La souveraineté populaire repose sur le peuple, c'est-à-dire l'ensemble des citoyens actuels d'un pays (c'est donc un ensemble réel, on prend en compte les vivants). Il peut s'exprimer directement. Si sa taille l'oblige à recourir à des mandataires, il ne leur donnera qu'un mandat impératif : il leur dira quoi voter.

En revanche, ce que voteront ces mandataires, représentant obligatoirement la volonté du peuple, sera intouchable et inviolable. Le Peuple ne pouvant prendre des lois contraires à ses intérêts, la Loi est forcément juste : c'est le principe de Primauté de la Loi.

Ici, la souveraineté appartient à la nation, une entité abstraite et indivisible. Cet ensemble est fictif puisqu'il ne se limite pas aux seuls citoyens présents, mais inclut les citoyens passés et futurs ; elle est supérieure aux sommes (les individus) qui la composent.

La souveraineté nationale se traduit par un régime représentatif, puisque la Nation ne peut gouverner directement, étant fictif : il y a donc recours à des mandataires, titulaires d'un mandat représentatif, les représentants. Ils œuvrent dans l'intérêt de la Nation et chacun la représente entièrement (et non leurs seuls électeurs).
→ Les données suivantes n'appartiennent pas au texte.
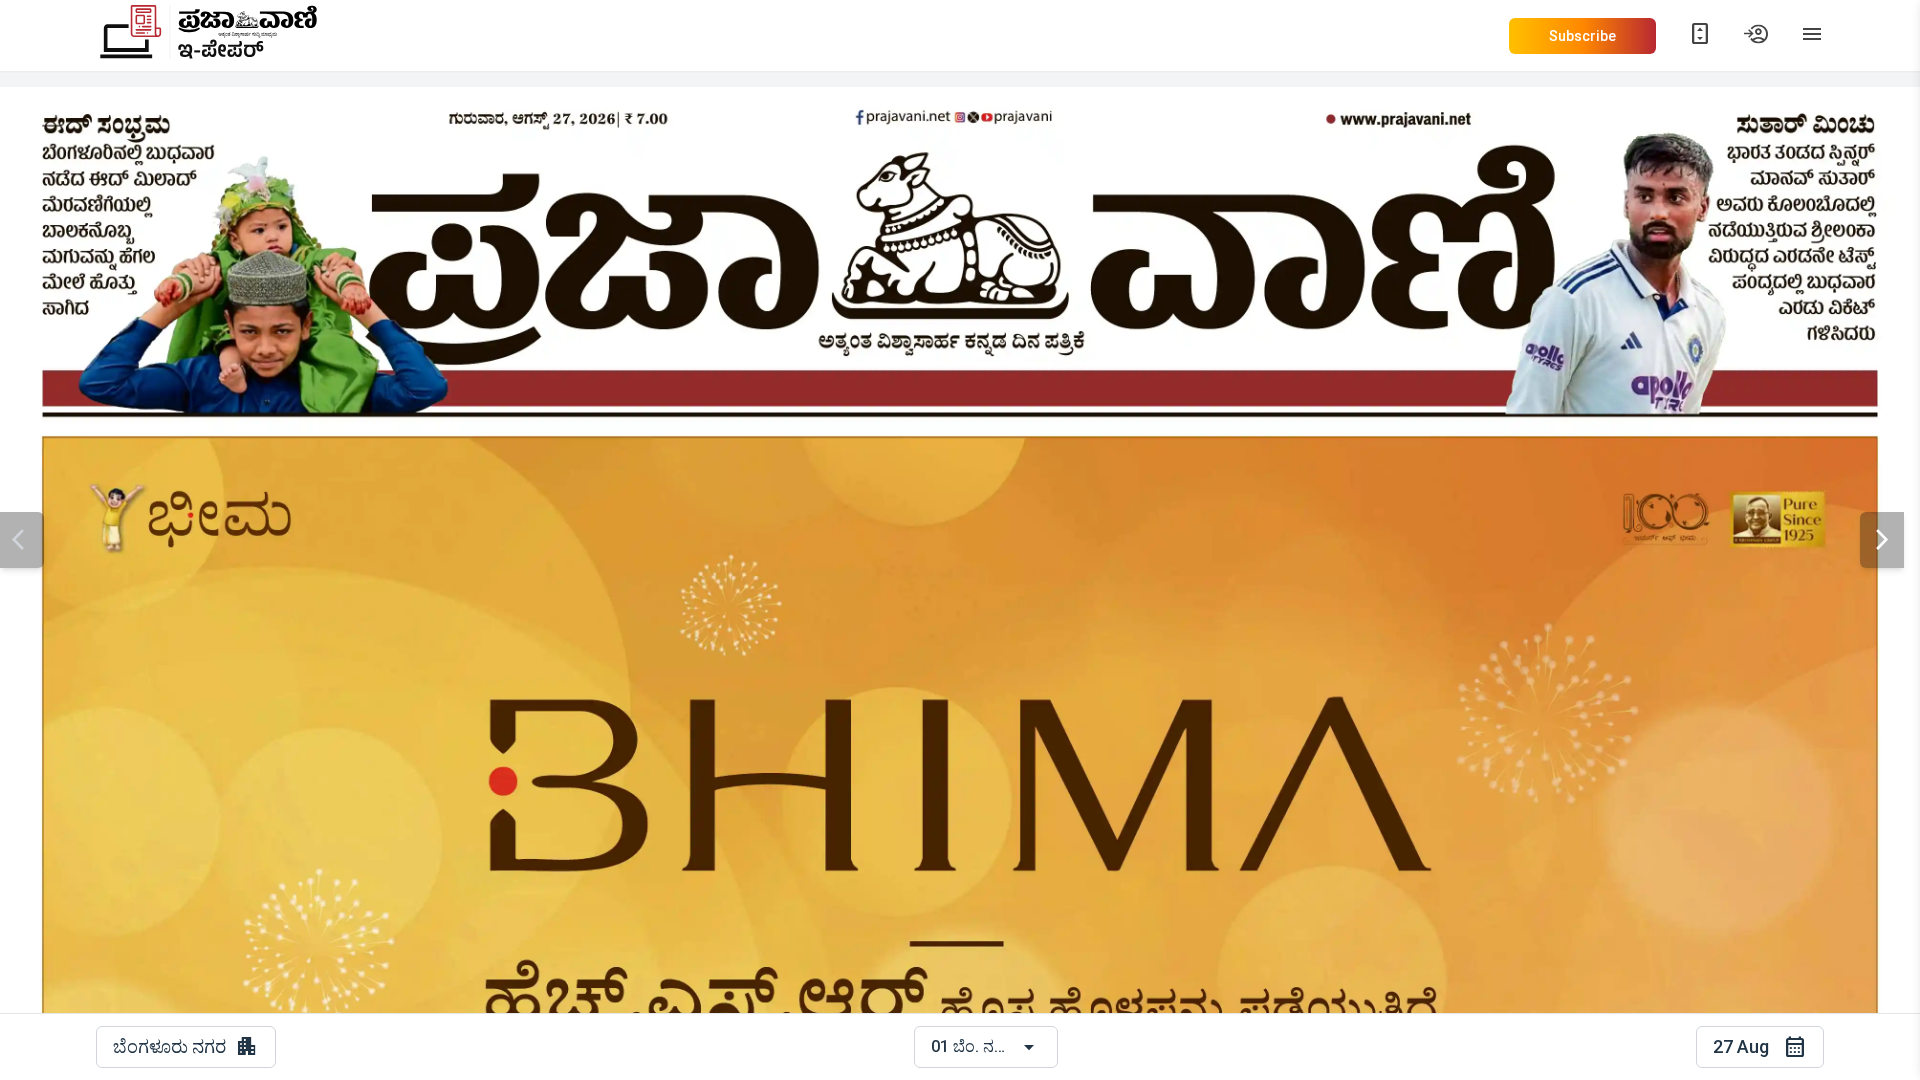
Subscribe (1582, 36)
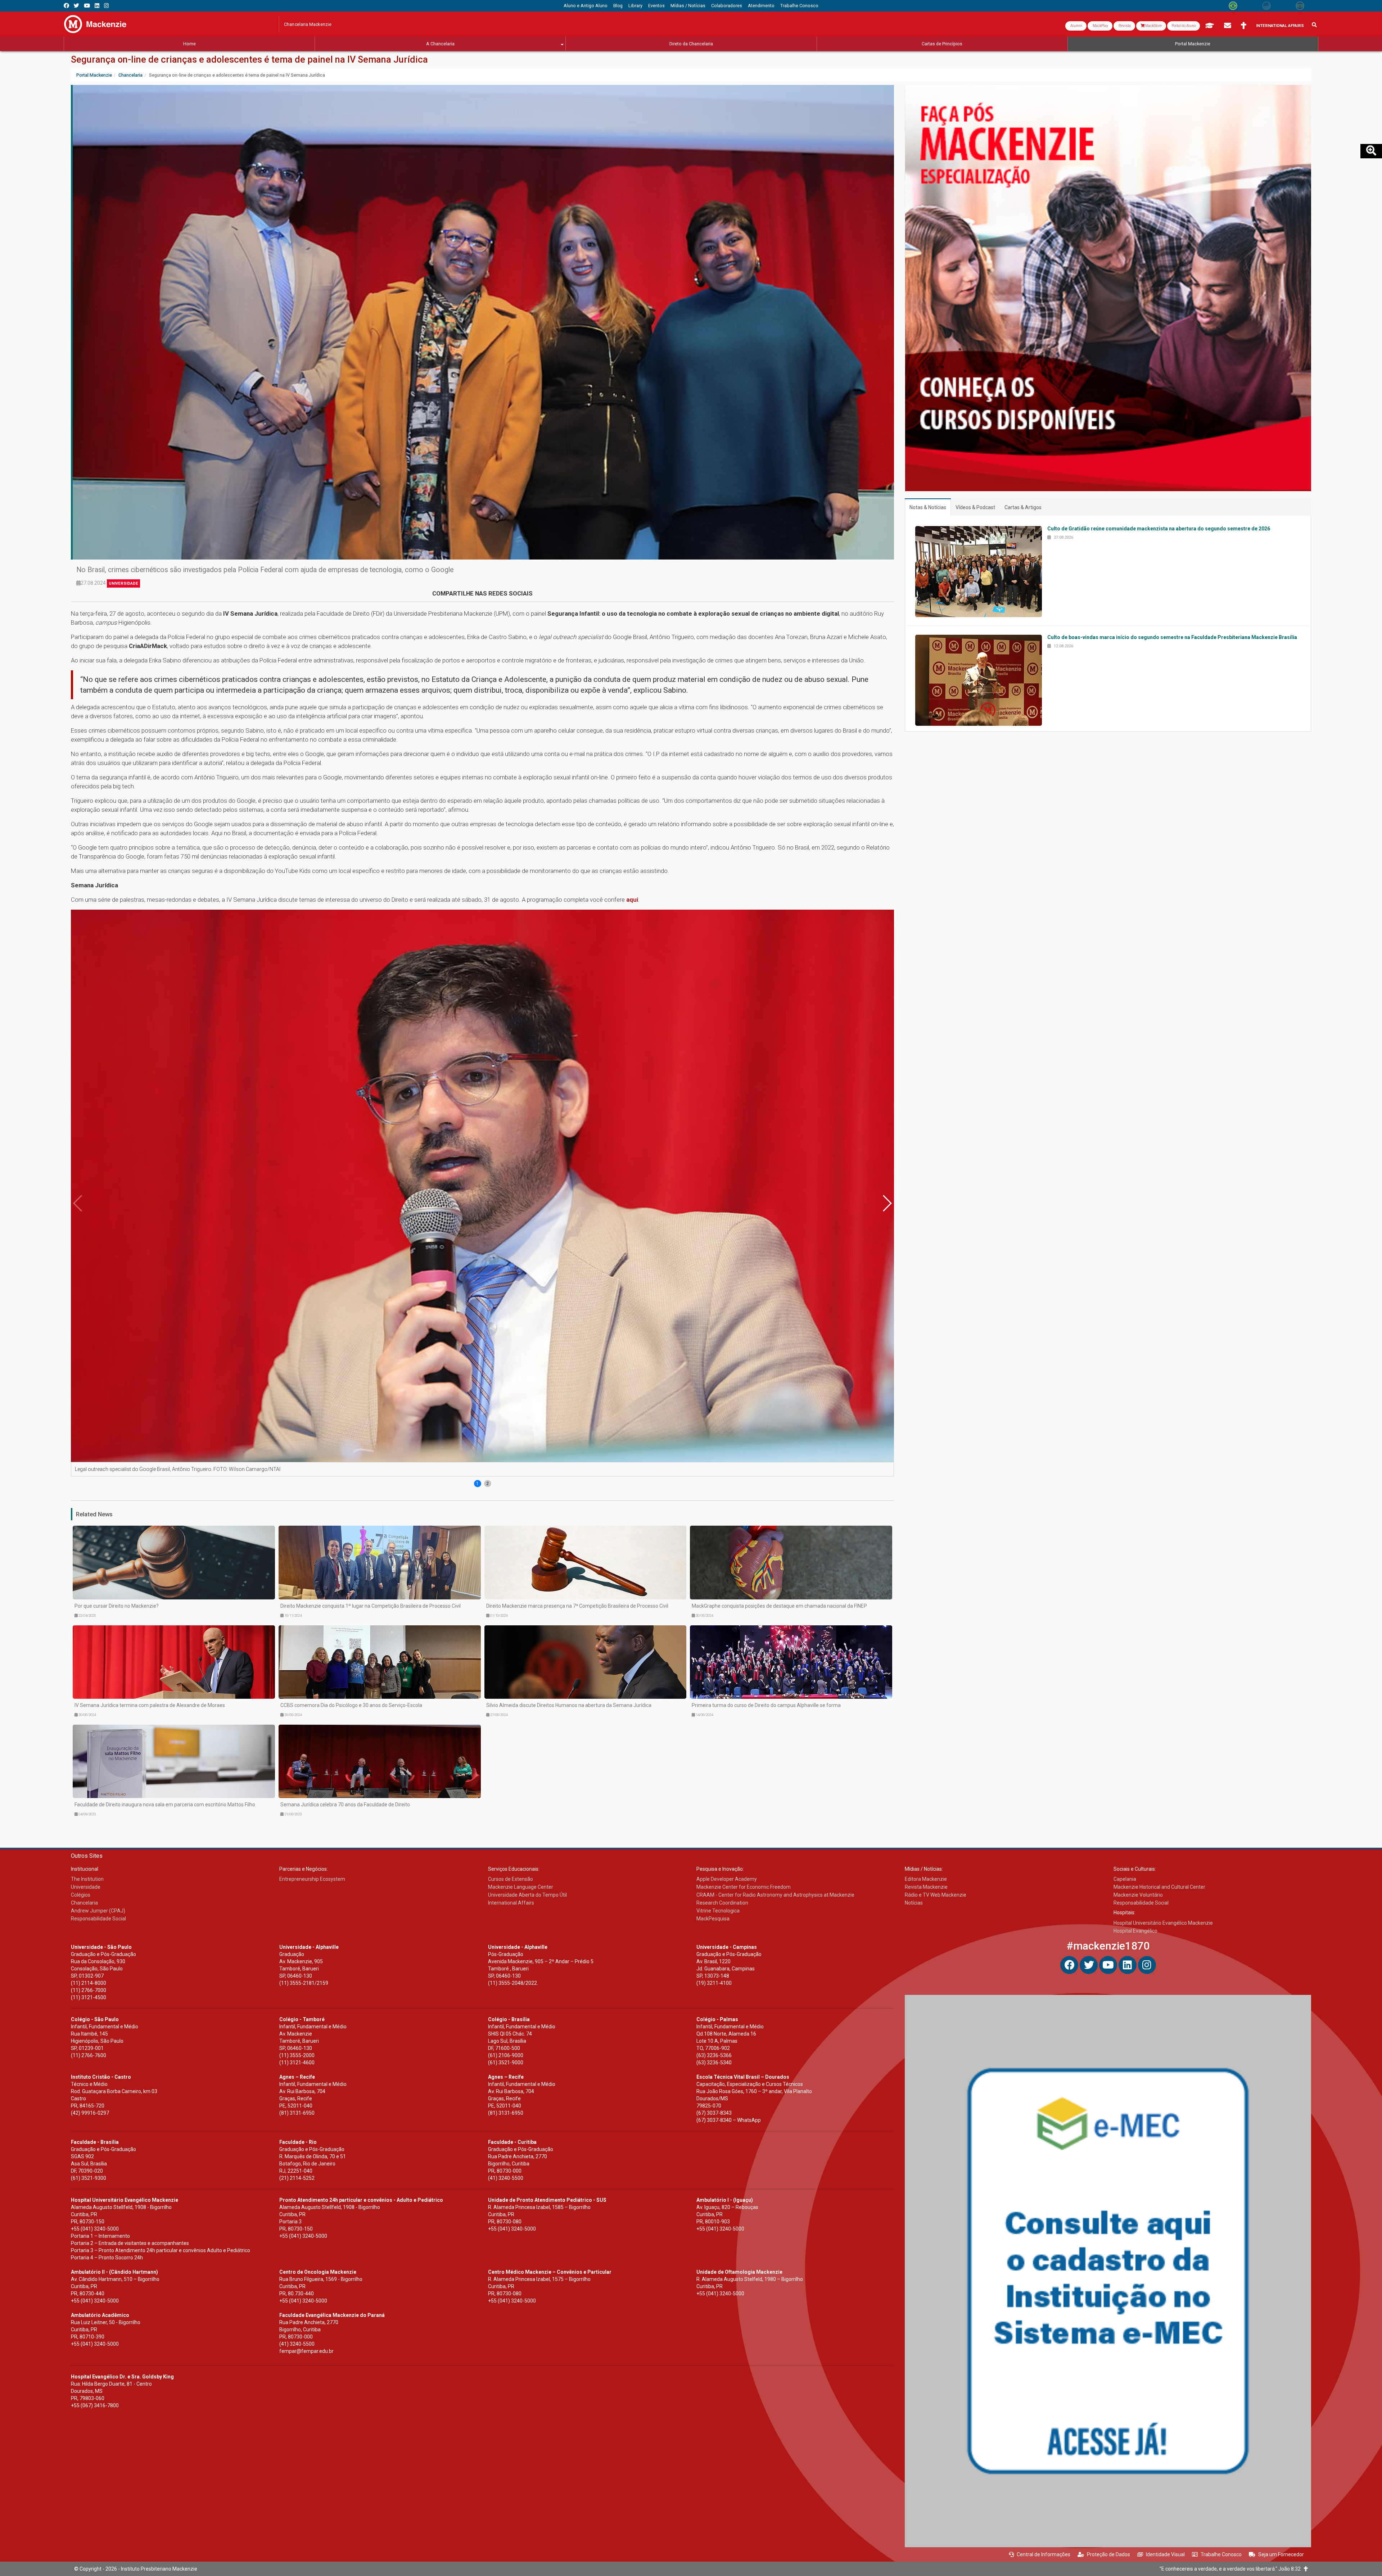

La Nation étant fictive, il ne peut y avoir de contrôle sur eux ; pour éviter qu'ils n'abusent de leur pouvoir, il faut mettre en place des contre-pouvoirs (séparation des pouvoirs).

La souveraineté nationale va également dans le sens d'un suffrage censitaire, même si elle ne s'oppose pas fondamentalement à un suffrage universel. En effet, même en faisant voter l'ensemble des citoyens d'un pays, seule une infime partie de la Nation pourrait voter. On peut donc très bien limiter le suffrage à un nombre un peu plus limité de citoyens, en privilégiant ceux considérés comme les plus capables (capacité à lire et écrire, comprendre la vie politique, avoir le temps et l'indépendance nécessaire, d'où le critère de la richesse).

Il faut noter d'emblée que, même au plus fort de la séparation de ces deux notions, à l'époque révolutionnaire, les termes de souveraineté nationale et souveraineté populaire étaient synonymes, quand bien même les deux notions étaient déjà séparées.

Ainsi, en faisant coexister un régime représentatif avec des procédures de démocratie directe, la Ve République mêle donc les deux notions.

On dégage aujourd'hui le plus souvent trois dimensions de souveraineté, quoique certains auteurs, comme le politologue Stephen Krasner, en présentent parfois plus.

Celle-ci se réfère à l’administration qu’un gouvernement organise à l’intérieur d’un État et fait appel autant à l’autorité (reconnaissance de la légitimité d’un gouvernement et de ses actions par la population sur laquelle s'exerce cette autorité, par exemple) qu’au contrôle (la police et l’application des lois).

Elle se traduit par l’exclusion des acteurs extérieurs dans le processus domestique de gouverne. Cette exclusion est, en principe, réciproque entre les États, même si la tendance naturelle est d'affirmer son indépendance au niveau interne tout en cherchant à influer sur l'État voisin.

Si le concept de souveraineté westphalienne est récent, son origine, elle, est ancienne : à la suite de la guerre de Trente Ans, la paix de Westphalie en 1648 établit la notion de souveraineté territoriale comme doctrine de non-ingérence dans les affaires d'autres nations.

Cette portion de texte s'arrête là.